1. You don't mention $T$ in your definition of $\mathbb{H}$. Still, the idea is that it's a mathematical fact that the embeddings $\sigma_i$ (for $i\in(\mathbb{Z}/N\mathbb{Z})^*$, i.e. there are $\varphi(N)$ total, which for $N = 2^k$ is $2^{k-1} = N/2$) come in two kinds

   a. "Real embeddings" --- meaning the image of $\sigma_i$ is a subset of $\mathbb{R}\subseteq \mathbb{R}$

   b. "Conjugate Pairs" --- meaning there are a pair of embeddings $(\sigma_i, \sigma_j)$ such that $\sigma_i(x) = \overline{\sigma_j(x)}$ are related by complex conjugation.

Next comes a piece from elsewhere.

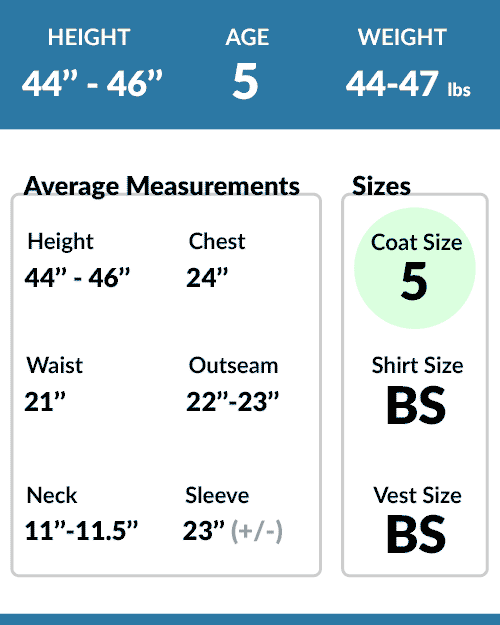Click the Coat Size label text

pyautogui.click(x=416, y=242)
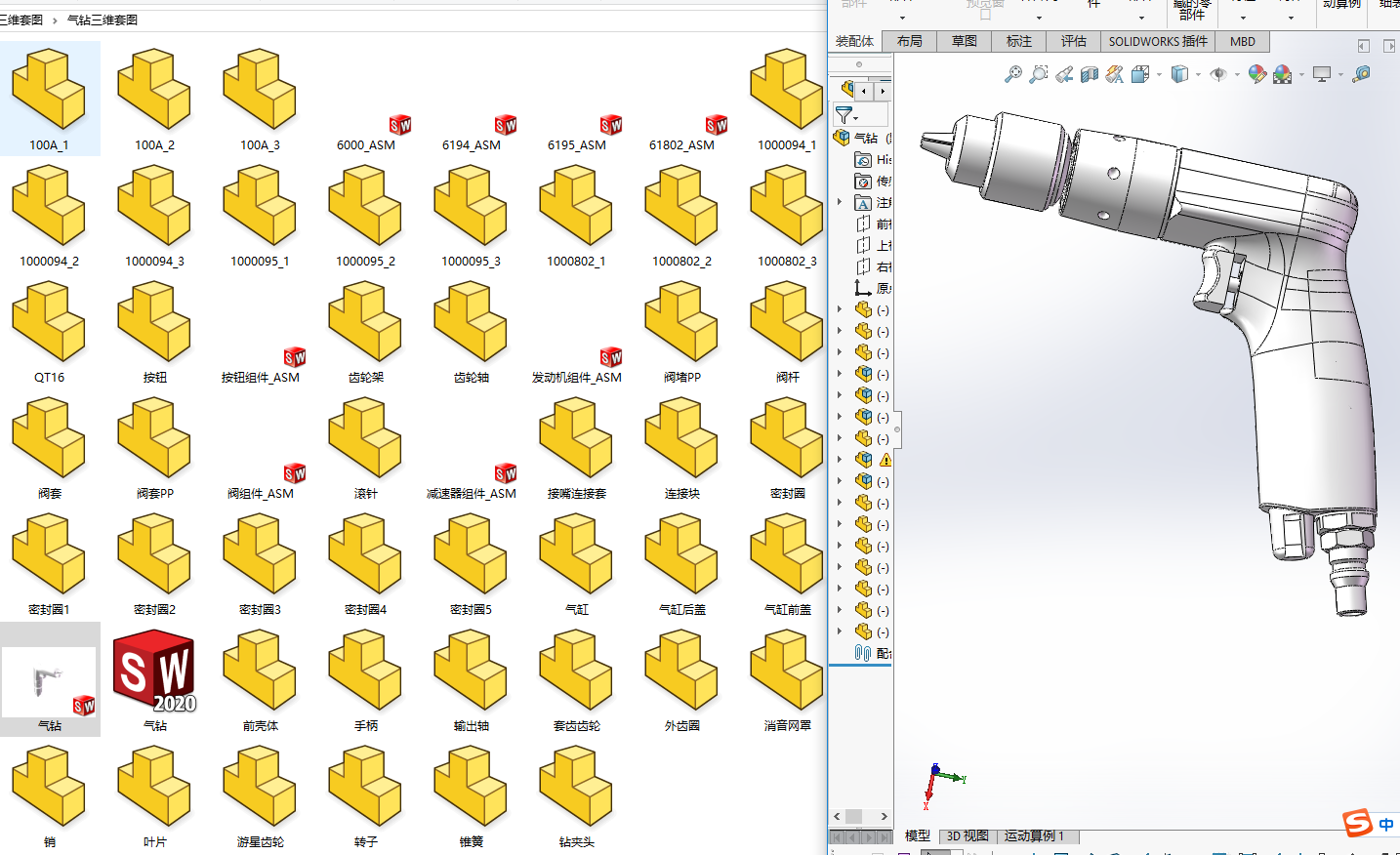The width and height of the screenshot is (1400, 855).
Task: Click the Previous View icon
Action: [1064, 74]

   I believe this notation $\mathbb{H}$ is an (explicit) way of describing these second type of embeddings (I don't think cyclotomics have real embeddings). Conceptually, one can view $\mathbb{Y}$ as being made entirely of these "conjugate pairs", so (as you say) you add conjugate pairs if they are missing.

1.1 No. In general, for a number field $K$, it embeds into $\mathbb{C}^M$ for $M$ the order of the "Galois group" (= number of embeddings into $\mathbb{C}$). For a cyclotomic of degree $N$, then $M = |\mathsf{Gal}(K/\mathbb{Q})| = \varphi(N)\neq N$. For $N = 2^k$ a power of two, $M = \varphi(N) = 2^{k-1} = N/2\neq N$. Note that for power-of-two cyclotomics, we do have that it embeds into $\mathbb{C}^M = \mathbb{C}^{N/2}\cong\mathbb{R}^N$, but this is really a coincidence.

1.2. In english, given a polynomial $a(x) = \sum_i a_ix^i$, $\sigma_j(a)$ is given by evaluating it at $\zeta_N^j = \exp(2\pi ij/N)$ for $j\in(\mathbb{Z}/N\mathbb{Z})^*$. As mentioned, these come in conjugate pairs, as $\overline{\zeta_N} = \zeta_N^{-1}$ (so $\overline{\sigma_i} = \sigma_{-i\bmod N}$).

2. $\mathbb{H}$ is the image of $\mathbb{R}^N$ under all of the relevant embeddings. Instead, we (roughly) want the image of $\mathbb{Z}^N$ under all of the relevant embeddings. So morally, $\mathbb{H}\neq \sigma(\mathcal{R})$ for similar reasons why $\mathbb{Z}^N\neq \mathbb{R}^N$.

2.1 Yes, at least with integer coefficients. If you use arbitrary real coefficients you can do it (I'm pretty sure), but this isn't useful for cryptography.